The chair of specialist auto and property lender S&U has said the group will “wrestle on” as it fights through the challenges of higher interest rates, the cost-of-living crisis and regulatory headwinds.

In the company’s full-year results, published today, S&U’s chair Anthony Coombs said: “As Marcus Aurelius, a second century Roman Emperor and Stoic philosopher once said, ‘sometimes the art of living is more like wrestling than dancing’. Confident in our people, business philosophy and the markets we serve so well, we wrestle on.”

Coombs made the remarks as the company posted a fall in annual profit and lowered its dividend due to higher costs and regulatory pressures.

The company reported a pretax profit of £33.6m for the 12 months ending on 31 January 2024, compared with £41.4m in the previous year.

S&U cut its final dividend to 50p from 60p, bringing its total dividend for the year to 120p from 133p.

Group revenue came in at £115.4m, up from £102.7m, while S&U said customer numbers across both its motor finance business Advantage and its property financier Aspen were at a record.

S&U’s total repayments rose 18.5 per cent to £369.8m, which it said reflected the company’s “historically good relations with our valued customers”. Meanwhile, its net receivables reached a record £462.9m.

The firm’s shares cratered in February after it issued a profit warning amid an “intemperate economic climate” and “weak consumer confidence”, while a Financial Conduct Authority (FCA) probe into now-banned auto lending practices looms large over the sector.

The company said it was not involved in the FCA’s motor finance review as it never engaged with so-called discretionary commission arrangements “which would cut across its long-standing model of matching rate to risk”.

However, the firm said its annual profit was hit mainly by a £8.2m jump in provisions made on an estimate of future cash flows under IFRS 9 accounting rules, as well as FCA inquiries into “professional fees”.

It added that the Bank of England’s interest rate hikes last year had driven more than £4m in extra finance costs at Advantage.
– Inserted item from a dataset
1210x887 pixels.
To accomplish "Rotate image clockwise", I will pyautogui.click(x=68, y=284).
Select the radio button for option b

S&U noted a “recent upsurge in regulation” across the industry, including the FCA’s review on borrowers in financial difficulty, which had “increased Advantage’s costs and inhibited both the range of products we offer our customers, and our ability to sensibly help them maintain their loan repayments – which bolsters their future credit rating”.
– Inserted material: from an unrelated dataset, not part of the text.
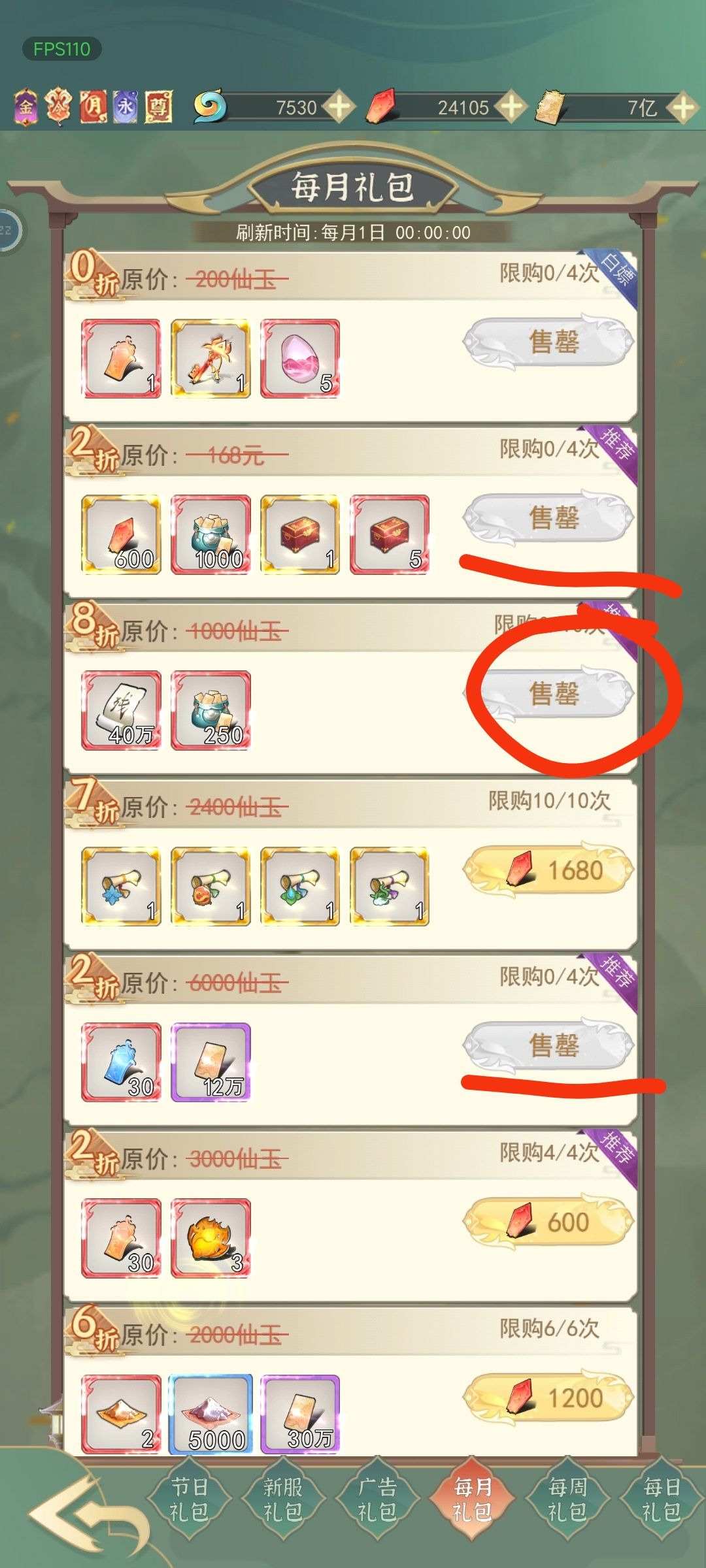Buy the 600 jade gift pack
Viewport: 706px width, 1568px height.
[548, 1222]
“In recent years, a notable trend has emerged contrary to expectations. The workforce of the FCA has expanded to 4,289 employees, an increase of 1,100 in the last year, paralleled by a substantial contraction in credit availability,” Coombs said.
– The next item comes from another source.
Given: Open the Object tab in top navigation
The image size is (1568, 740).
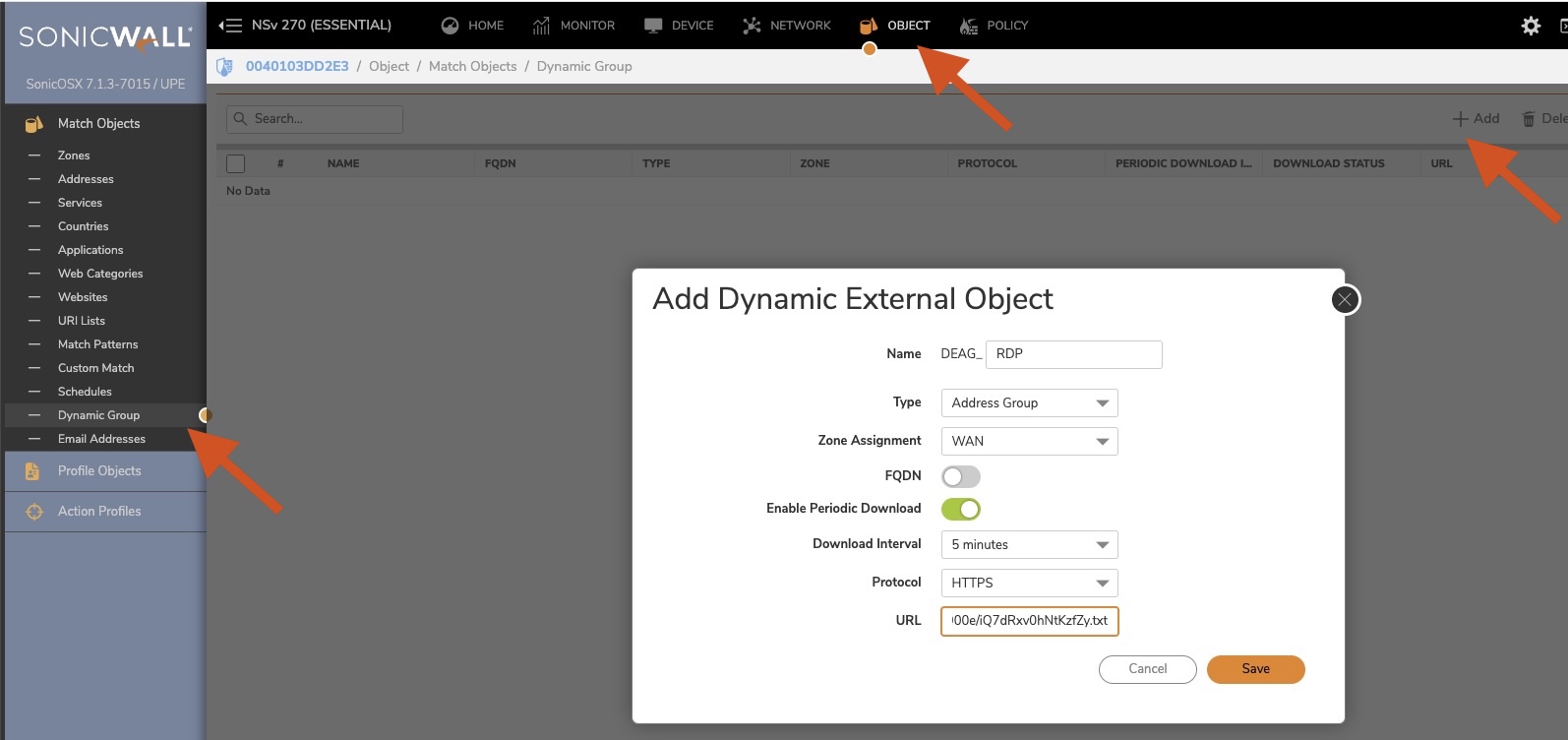Looking at the screenshot, I should pyautogui.click(x=895, y=26).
He added that the FCA’s “continuous issuance of guidance”, including the Consumer Duty introduced last year, created “a degree of uncertainty regarding customer relationships” that may have a “dampening effect on innovation and the introduction of new products”.

“As the motor finance industry transitions to new modes of regulation and evolving assurance of fair customer outcomes, it is to be expected that the mutual learning and understanding between firms and regulator will cause some temporary disruption,” Coombs said.

“In future however, Advantage expects that its long-term experience and humane approach to every customer, irrespective of their background, as evidenced by its industry-leading customer satisfaction and Ombudsman ‘uphold’ rates, will be vindicated and rightly bear fruit.”